▶ [Material provided]:
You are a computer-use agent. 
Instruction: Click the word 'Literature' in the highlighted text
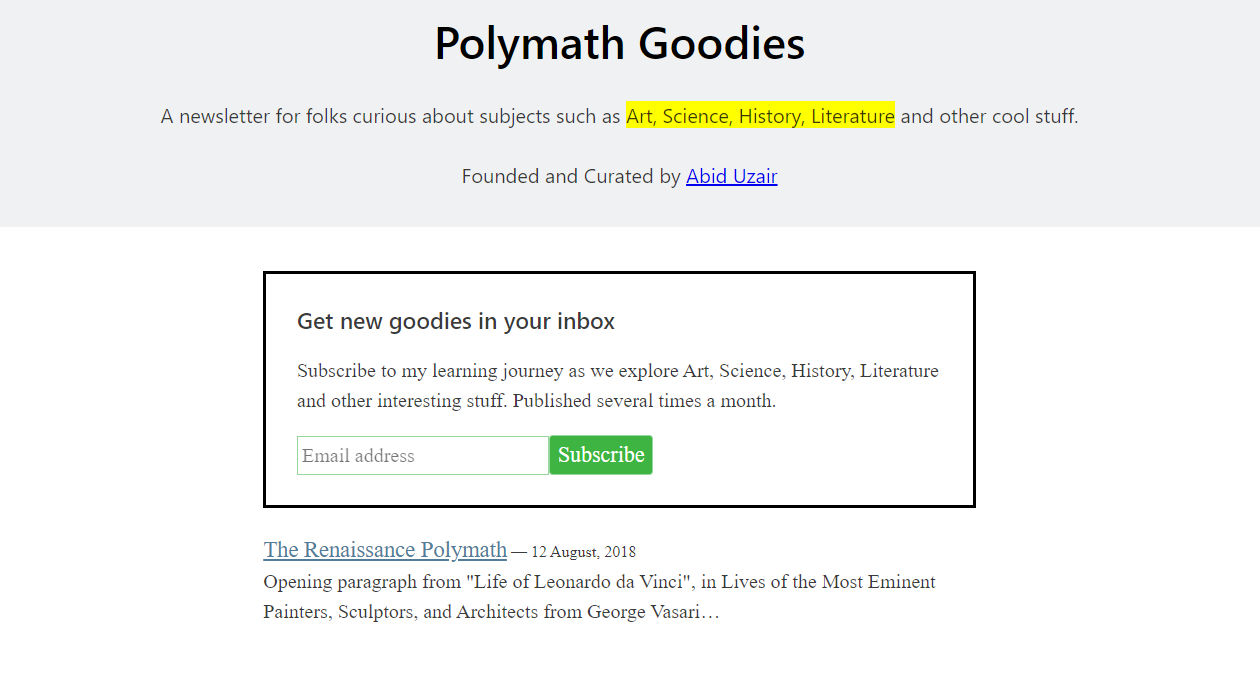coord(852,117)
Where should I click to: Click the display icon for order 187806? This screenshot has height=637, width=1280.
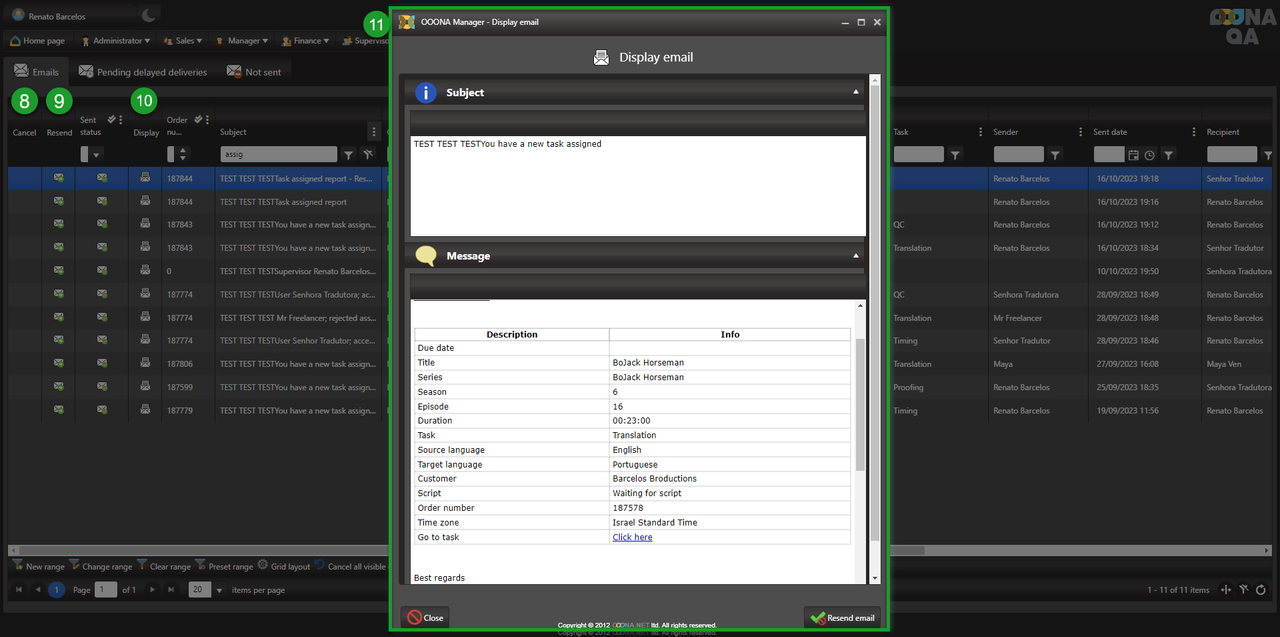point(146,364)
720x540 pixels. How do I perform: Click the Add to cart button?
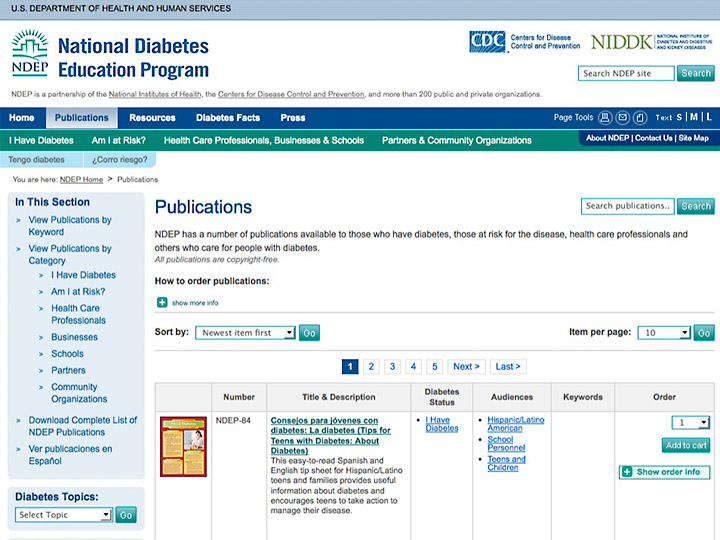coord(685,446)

* * *

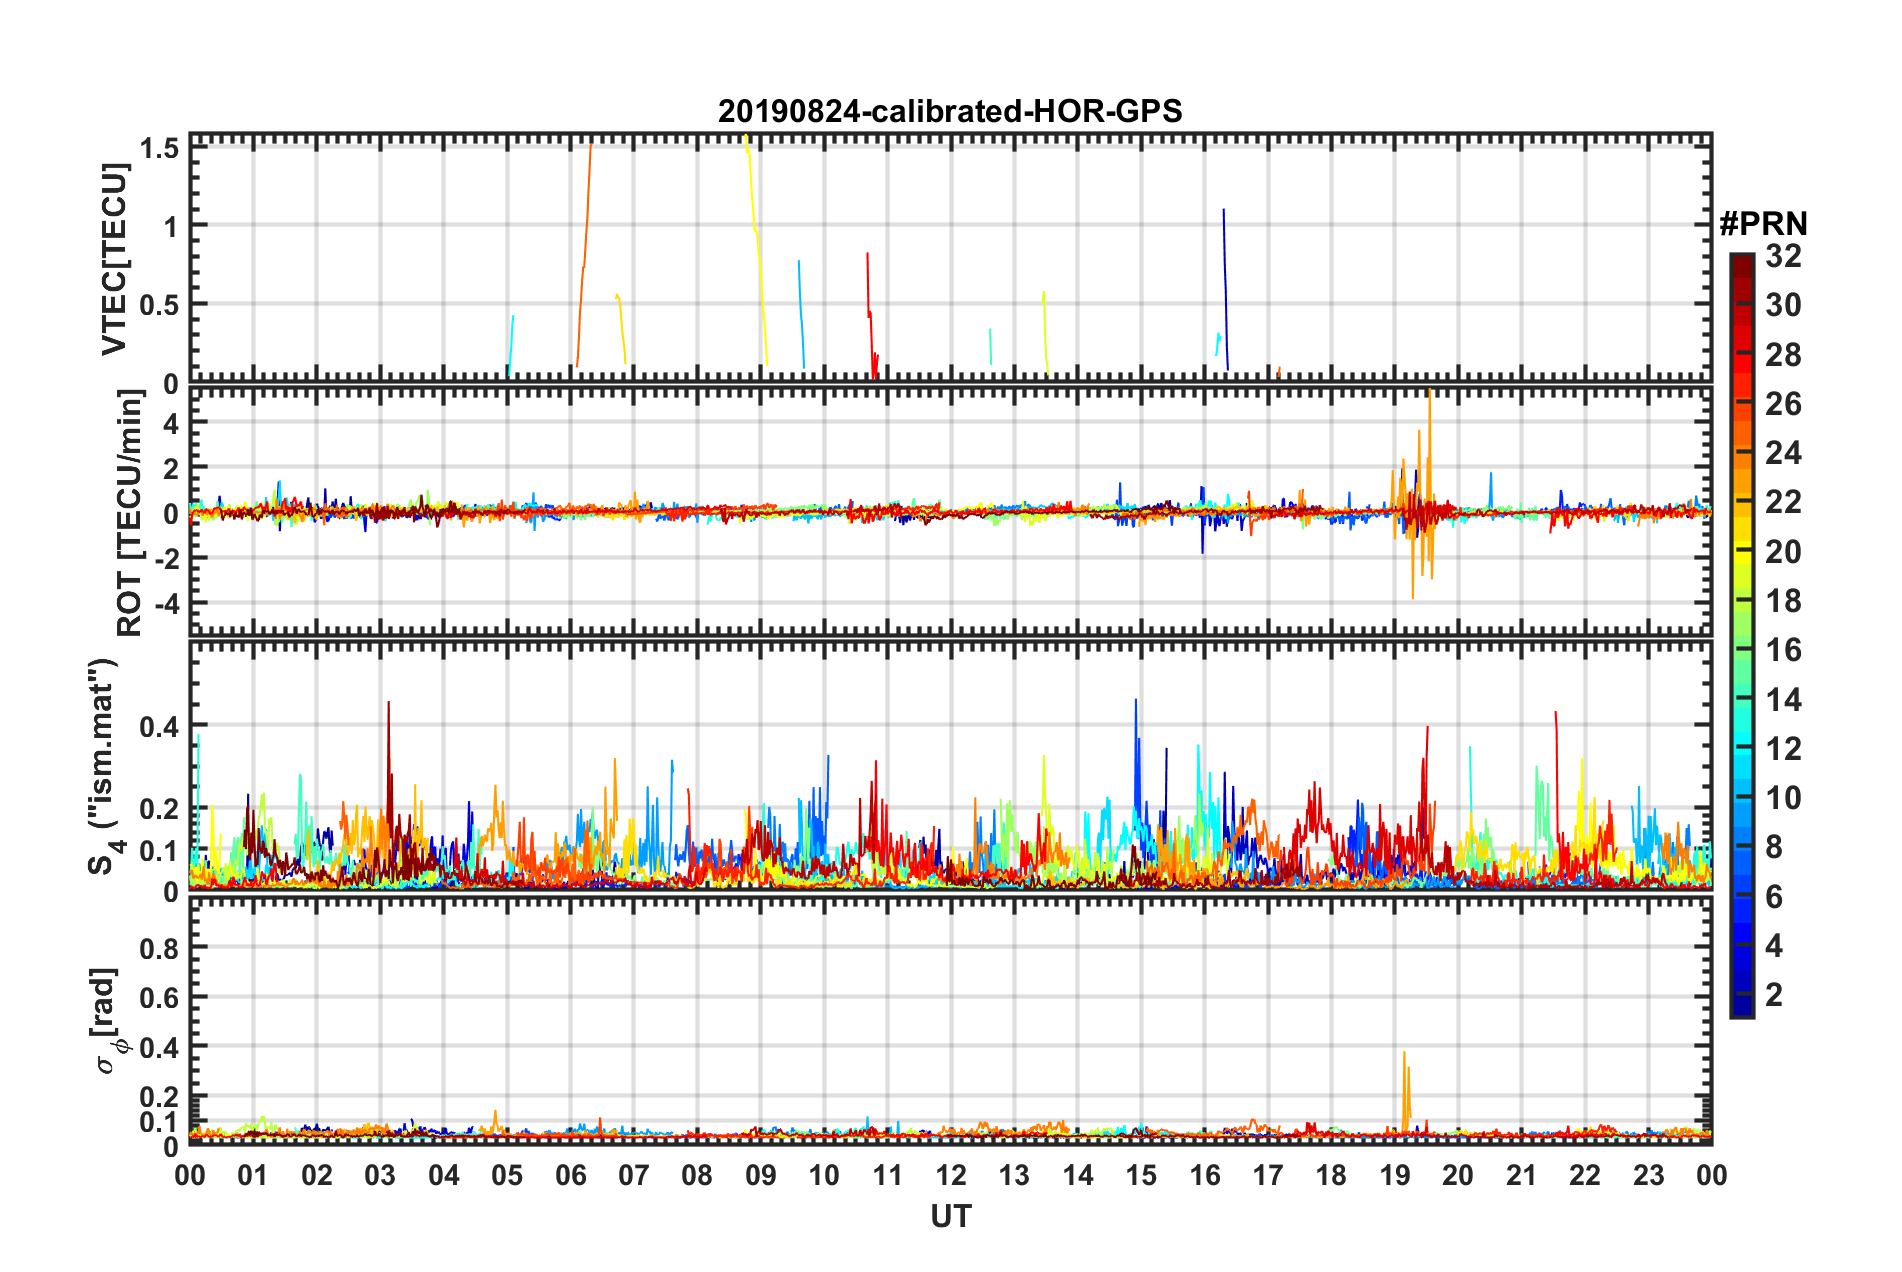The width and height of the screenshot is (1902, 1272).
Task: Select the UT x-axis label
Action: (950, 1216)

---

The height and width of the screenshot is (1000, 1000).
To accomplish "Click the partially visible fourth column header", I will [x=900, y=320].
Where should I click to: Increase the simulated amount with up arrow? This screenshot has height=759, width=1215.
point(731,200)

▶ [Work to do]: Recast the part that opens with the line containing "Where should I click to: Increase" and closes with the line containing "point(731,200)" as a Markdown table with the columns No. and Line. Number each line and leave out any blank ones.

▶ [Answer in full]:
| No. | Line |
|---|---|
| 1 | Where should I click to: Increase the simulated amount with up arrow? This screenshot has height=759, width=1215. |
| 2 | point(731,200) |